To find terminal velocity mathematically, set the acceleration to zero (since the velocity is constant) in the differential equation:

• \(0 = mg - kv_{\text{terminal}}\)

Solving this gives:

• \(v_{\text{terminal}} = \frac{mg}{k}\)

Terminal velocity depends on both the mass of the object and the resistance constant. In example A from the exercise, for a parachutist with a mass of 80 kg, a reasonable value for terminal velocity might be 5.5 m/s.
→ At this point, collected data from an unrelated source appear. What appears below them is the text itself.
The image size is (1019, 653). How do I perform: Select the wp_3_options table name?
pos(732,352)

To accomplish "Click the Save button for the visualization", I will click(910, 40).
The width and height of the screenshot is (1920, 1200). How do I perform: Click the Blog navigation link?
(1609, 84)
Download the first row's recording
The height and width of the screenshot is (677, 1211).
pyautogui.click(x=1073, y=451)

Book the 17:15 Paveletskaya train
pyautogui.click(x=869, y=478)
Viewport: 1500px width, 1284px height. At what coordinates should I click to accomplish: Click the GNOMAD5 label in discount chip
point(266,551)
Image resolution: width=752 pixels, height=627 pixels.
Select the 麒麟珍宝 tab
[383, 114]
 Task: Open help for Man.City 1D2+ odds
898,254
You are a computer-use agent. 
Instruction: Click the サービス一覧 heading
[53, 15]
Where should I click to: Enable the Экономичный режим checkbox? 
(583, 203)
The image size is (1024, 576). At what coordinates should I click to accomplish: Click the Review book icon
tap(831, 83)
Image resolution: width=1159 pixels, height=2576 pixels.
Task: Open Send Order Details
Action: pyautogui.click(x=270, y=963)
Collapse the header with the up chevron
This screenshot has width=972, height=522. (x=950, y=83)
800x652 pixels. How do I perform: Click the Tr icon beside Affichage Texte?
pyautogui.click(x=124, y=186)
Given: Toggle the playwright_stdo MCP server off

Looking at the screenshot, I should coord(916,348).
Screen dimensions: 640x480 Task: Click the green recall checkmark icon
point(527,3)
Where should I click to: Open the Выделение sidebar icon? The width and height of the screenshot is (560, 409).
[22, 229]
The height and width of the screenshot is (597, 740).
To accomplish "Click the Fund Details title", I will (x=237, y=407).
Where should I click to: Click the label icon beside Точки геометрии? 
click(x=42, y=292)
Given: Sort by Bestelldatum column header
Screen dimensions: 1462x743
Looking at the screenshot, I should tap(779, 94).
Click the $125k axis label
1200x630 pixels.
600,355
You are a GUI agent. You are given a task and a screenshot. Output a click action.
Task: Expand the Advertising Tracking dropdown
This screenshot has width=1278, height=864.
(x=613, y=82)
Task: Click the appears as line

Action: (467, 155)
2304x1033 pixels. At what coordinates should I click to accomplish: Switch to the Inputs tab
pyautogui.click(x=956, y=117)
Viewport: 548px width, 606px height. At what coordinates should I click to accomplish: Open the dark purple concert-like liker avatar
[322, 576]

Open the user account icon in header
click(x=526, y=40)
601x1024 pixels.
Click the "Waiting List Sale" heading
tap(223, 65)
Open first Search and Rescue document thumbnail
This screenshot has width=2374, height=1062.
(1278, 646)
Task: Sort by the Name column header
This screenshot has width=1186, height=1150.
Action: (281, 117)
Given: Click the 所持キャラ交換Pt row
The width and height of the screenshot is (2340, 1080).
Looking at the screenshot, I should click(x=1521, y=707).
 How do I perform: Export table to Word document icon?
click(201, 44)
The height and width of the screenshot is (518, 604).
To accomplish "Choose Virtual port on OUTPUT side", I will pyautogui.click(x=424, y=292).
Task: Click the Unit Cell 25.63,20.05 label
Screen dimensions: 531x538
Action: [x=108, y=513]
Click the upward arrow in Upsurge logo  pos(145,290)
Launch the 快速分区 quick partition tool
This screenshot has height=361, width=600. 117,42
Using this, we can calculate \(k\) as:

• \(k = \frac{80 \times 9.8}{5.5} = 142.18 \text{ kg/s}\)

Integration Factor Method

The integration factor method is a technique used to solve linear first-order differential equations of the form \[ \frac{dy}{dx} + P(x) y = Q(x) \].
In this approach, we multiply through the differential equation by an integrating factor, \( \: \mu(x) = e^{\int P(x) dx}\).
For the given equation \(m \frac{dv}{dt} + kv = mg\), dividing by \(m\):

• \( \frac{dv}{dt} + \frac{k}{m} v = g \)
• Here, \( P(t) = \frac{k}{m}\)

The integrating factor is:

• \( \mu(t) = e^{\int \frac{k}{m} dt} = e^{\frac{k}{m} t} \)

Multiplying through the equation by \(e^{\frac{k}{m}t}\) gives us a form where the left-hand side becomes the derivative of \( e^{\frac{k}{m}t}v\). Integrating both sides, we can then solve for \(\text{v(t)}\):

• \(v(t) = \frac{mg}{k} \big( 1 - e^{- \frac{k}{m} t} \big)\)

Newton's Second Law

Newton's second law of motion forms the foundation for understanding the differential equation of motion in this problem. It states that the force on an object is equal to the mass of the object multiplied by its acceleration: \( \text{F} = m \times \text{a} \).
In the context of the exercise:

• Downward force (gravity): \( \text{F}_{\text{gravity}} = mg \)
• Upward force (air resistance): \( \text{F}_{\text{air}} = -kv \)
• Net force: \( \text{F}_{\text{net}} = m \frac{dv}{dt} = mg - kv \)

Using Newton's second law, we can derive the differential equation \( m \frac{dv}{dt} = mg - kv\). This equation describes the motion of an object falling under gravity with air resistance considered. It is essential to grasp Newton's second law to understand how forces result in the acceleration or velocity of objects in motion with varying forces acting upon them.